U.S. DEPARTMENT OF LABOR

SECRETARY OF LABOR
WASHINGTON, D.C.

DATE: July 18, 1990
CASE NO. 89-ERA-49

IN THE MATTER OF

M. DAVID RIDEN,
    PLAINTIFF,

    v.

TENNESSEE VALLEY AUTHORITY,
    DEFENDANT.

BEFORE: THE SECRETARY OF LABOR

FINAL DECISION AND ORDER

    Before me for review is the Recommended Decision and order (R.D. and O.) of Administrative Law Judge (ALJ) Robert L. Hillyard, issued on February 9, 1990, in the captioned case which arises under the employee protection provision of the Energy Reorganization Act of 1974, as amended (ERA), 42 U.S.C. SS 5851 (1982). In an Order Establishing Briefing schedule, issued March 16, 1990, and an order Granting Extension of Time, issued April 20, 1990, the parties were given an opportunity to submit briefs in support of or in opposition to the ALJ's R.D. and O. Both parties have filed briefs before the Secretary.
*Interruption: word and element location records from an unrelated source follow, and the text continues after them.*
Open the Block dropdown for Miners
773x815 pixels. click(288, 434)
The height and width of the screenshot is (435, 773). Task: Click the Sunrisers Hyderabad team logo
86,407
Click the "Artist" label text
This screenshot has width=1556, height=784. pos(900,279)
    Complainant, proceeding pro se, filed a complaint on July 11, 1989, alleging unlawful termination from employment by the Tennessee Valley Authority (TVA), and also challenging his nonselection for two TVA Vacancy Position Announcements (VPA) which were posted during Complainant's reduction in force notice period. The ALJ has recommended that the complaint be dismissed as not timely filed under 29 C.F.R. § 24.3(b) and, further, because Complainant failed to establish a prima facie case of discrimination.
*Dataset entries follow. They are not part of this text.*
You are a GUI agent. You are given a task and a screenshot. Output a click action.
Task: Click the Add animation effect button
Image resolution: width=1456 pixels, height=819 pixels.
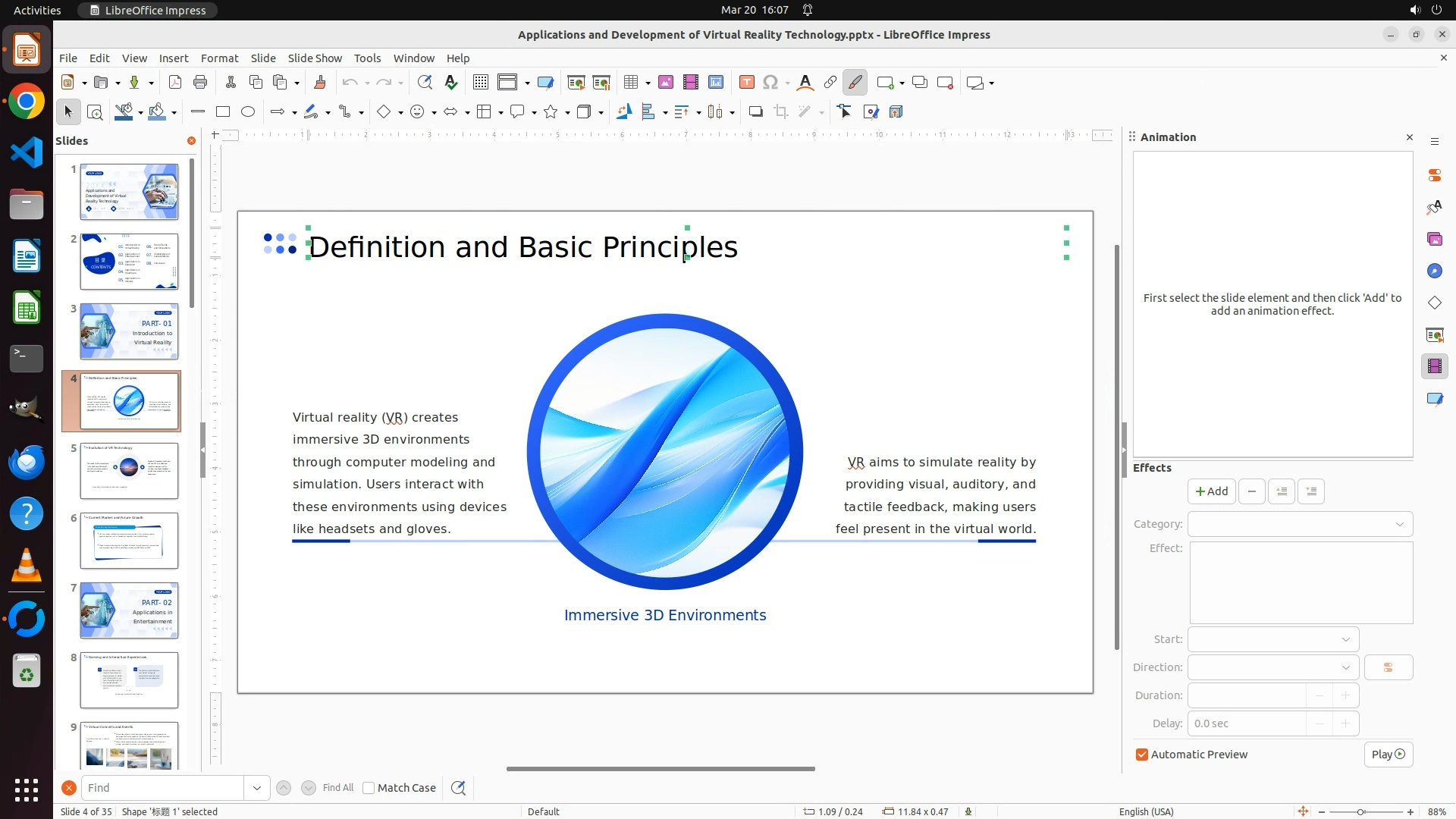[x=1211, y=491]
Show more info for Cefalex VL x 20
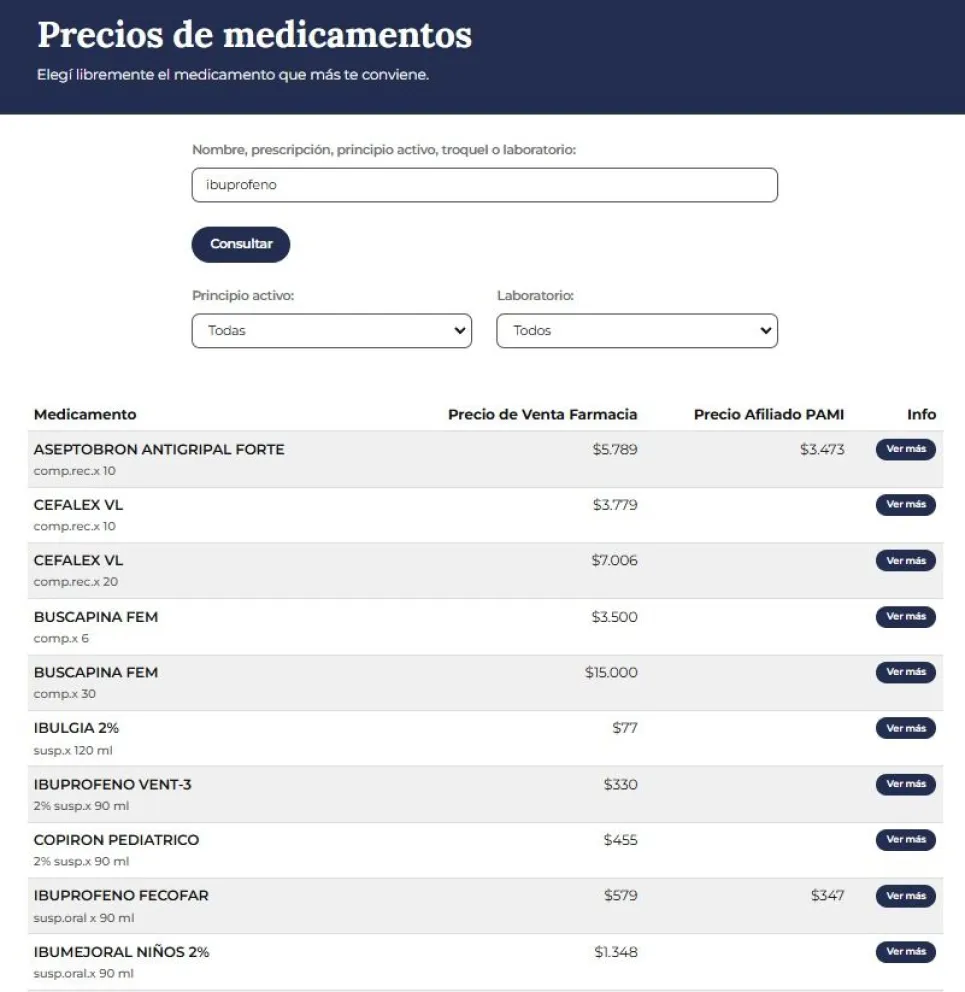965x992 pixels. tap(905, 561)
    Based on a review of the record in this case, I adopt and append the ALJ's discussion and reasoning in his ruling on the issue of timeliness with respect to the Complainant's allegations about his termination and his nonselection for the job identified


[Page 2]

as VPA No. NPM-471. The record fully supports the ALJ's findings of fact and conclusions of law as to these allegations. Moreover, the ALJ's analysis is consistent with the case law and prior decisions of the Secretary on the issue of timeliness and equitable tolling. See English v. General Electric Company, Case No. 85-ERA-2, Dep. Sec. Final Decision and Order, January 13, 1987, slip op. at 4-11, aff'd sub nom., English v. Whitfield, 858 F.2d 957 (4th Cir. 1988); School District of the City of Allentown v. Marshall, 657 F.2d 16, 19-21 (3d Cir. 1981); McGough v. U.S. Navy, ROICC, Case No. 86-ERA-18, Sec. Remand Decision and Order, June 30, 1988, slip op. at 6-7; Nunn v. Duke Power Company, Case No. 84-ERA-27, Sec. Decision and order of Remand, July 30, 1987, slip op. at 14-16. Consequently, I accept the ALJ's recommendation that these allegations of Complainant's complaint be dismissed as untimely.1

    Complainant raises an additional allegation, however, concerning his nonselection for a position identified as VPA No. 9652907 (or SC-4 job). The record is unclear as to whether this allegation is time barred. The vacancy in question was posted on may 15, 1989, with a deadline of May 23, 1989, and Complainant stated during May that he was not interested in applying for this nonmanagement position. A selection was made on June 8, 1989, but final approval was withheld until June 16, 1989. The position was offered and accepted on June 19, 1989. Complainant submitted an application for the position on June 15, 1989, which was apparently given some consideration, see Transcript (Tr.) at 341, 346-7, 350, and it is not clear on the record when Complainant was notified of his nonselection for this position.2 Consequently, I will address the merits of this allegation.

    In his R.D. and O., the ALJ further considered the merits of all three claims raised by Complainant in this case. The ALJ'S conclusion that Complainant failed to establish a prima facie case of discrimination is supported by the record and is in accordance with the case law. See generally Dartey v. Zack Company of Chicago, Case No. 82-ERA-2, Sec. Decision and Final Order, April 25, 1983. Complainant has failed to establish a prima facie case by his failure to allege or present evidence sufficient to raise the inference that his nonselection to VPA No. 9652907 was in retaliation for any protected activity.3 In Complainant's own deposition testimony, he concedes a lack of discriminatory motive by the selecting managers involved in filling this position. Tr. at 516-520. Additionally, the ALJ


[Page 3]

correctly found that Respondent, "had valid reasons and took its actions in good faith based on business purposes and selected the best qualified person for the position." R.D. and O. at p.9. Consequently, I adopt the ALJ's conclusion that Complainant failed to carry his burden of proof to establish discrimination under the ERA.4

    Accordingly, the complaint is DISMISSED.

    SO ORDERED.

       Elizabeth Dole
       Secretary of Labor

Washington, D.C.

[ENDNOTES]

1 Inasmuch as these allegations are time barred pursuant to 42 U.S.C. § 5851(b)(1) and 29 C.F.R. § 24.3(b), the merits of these claims need not be considered herein.

2It is noted that in the Brief in Support of the Recommended Decision and order, TVA concedes that Complainant did not learn of his nonselection for VPA No. 9652907 until June 16, 1989.

3Although a pro se Complainant cannot be held to the same standard for pleadings as if he were represented by legal counsel, Complainant must allege a set of facts which, if proven, could support his claim of entitlement to relief.

4As this holding disposes of Complainant's final allegation, it is not necessary to address any other issues raised in this case.